Un estudio de RSM muestra que el 91 % de las empresas medianas ya utilizan IA generativa en algún nivel de sus operaciones. Aun así, el 41 % reporta dificultades con la calidad de los datos y el 39 % señala la falta de capacidad interna para explotar eficazmente estas soluciones.
Estas cifras no indican un problema con la tecnología en sí, sino con la forma en que se incorpora. Cuando no hay criterios de uso claros, responsabilidades definidas o visibilidad sobre los procesos, la IA generativa puede terminar ofreciendo menos de lo que promete, incluso con una alta inversión.

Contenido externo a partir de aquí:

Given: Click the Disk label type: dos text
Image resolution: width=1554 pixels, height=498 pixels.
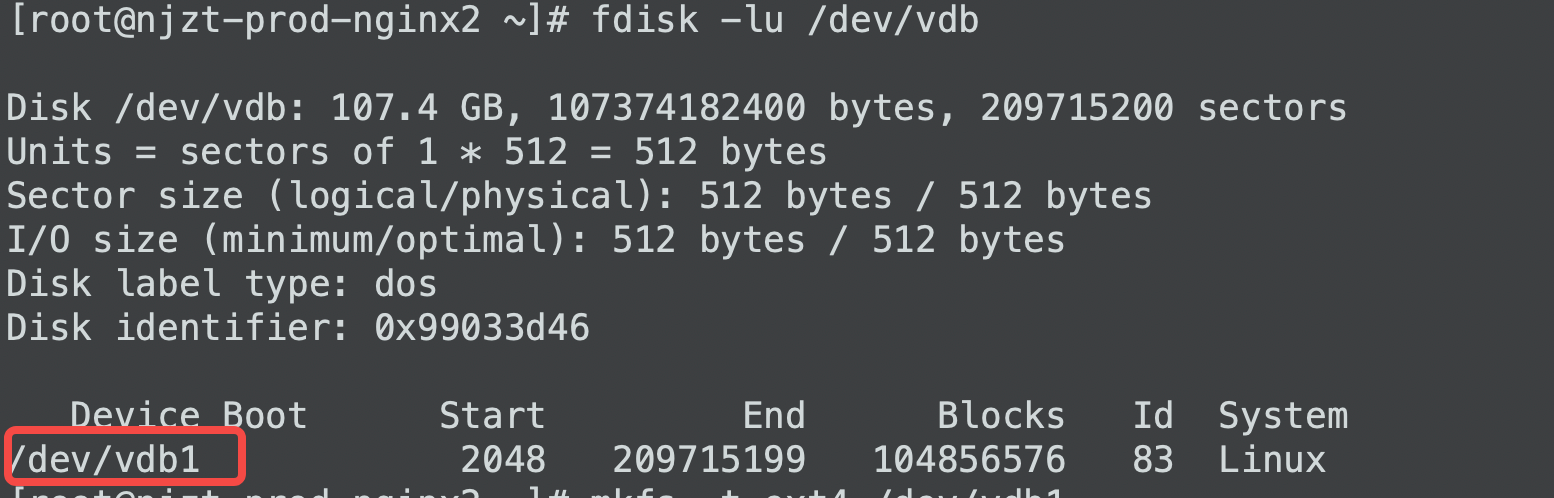Looking at the screenshot, I should pos(222,284).

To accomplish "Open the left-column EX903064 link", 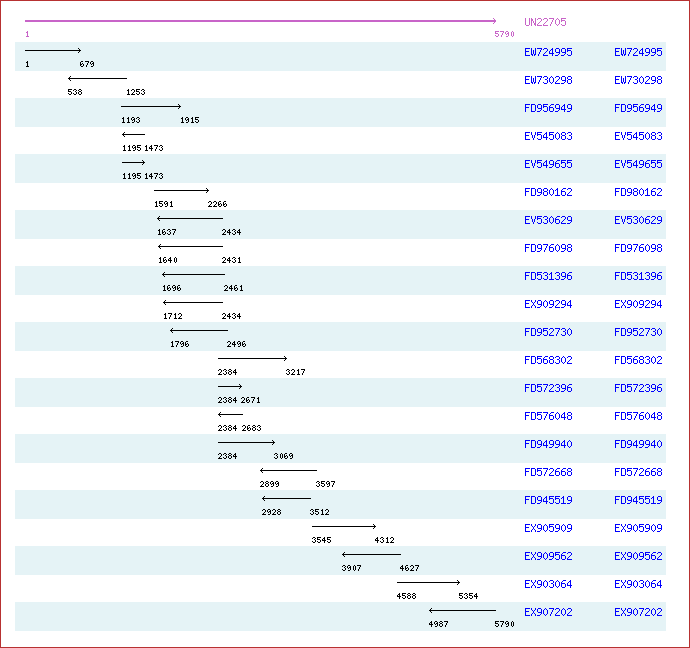I will pos(548,584).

La gobernanza de TI, en este contexto, cobra protagonismo. No como una barrera para la innovación, sino como una estructura que permite a la organización adoptar, escalar y controlar estas herramientas de manera consistente.
En este artículo, exploraremos cómo se puede construir esta gobernanza, qué prácticas sustentan su aplicación y cómo Skyone contribuye a un entorno más preparado y seguro para la IA genómica.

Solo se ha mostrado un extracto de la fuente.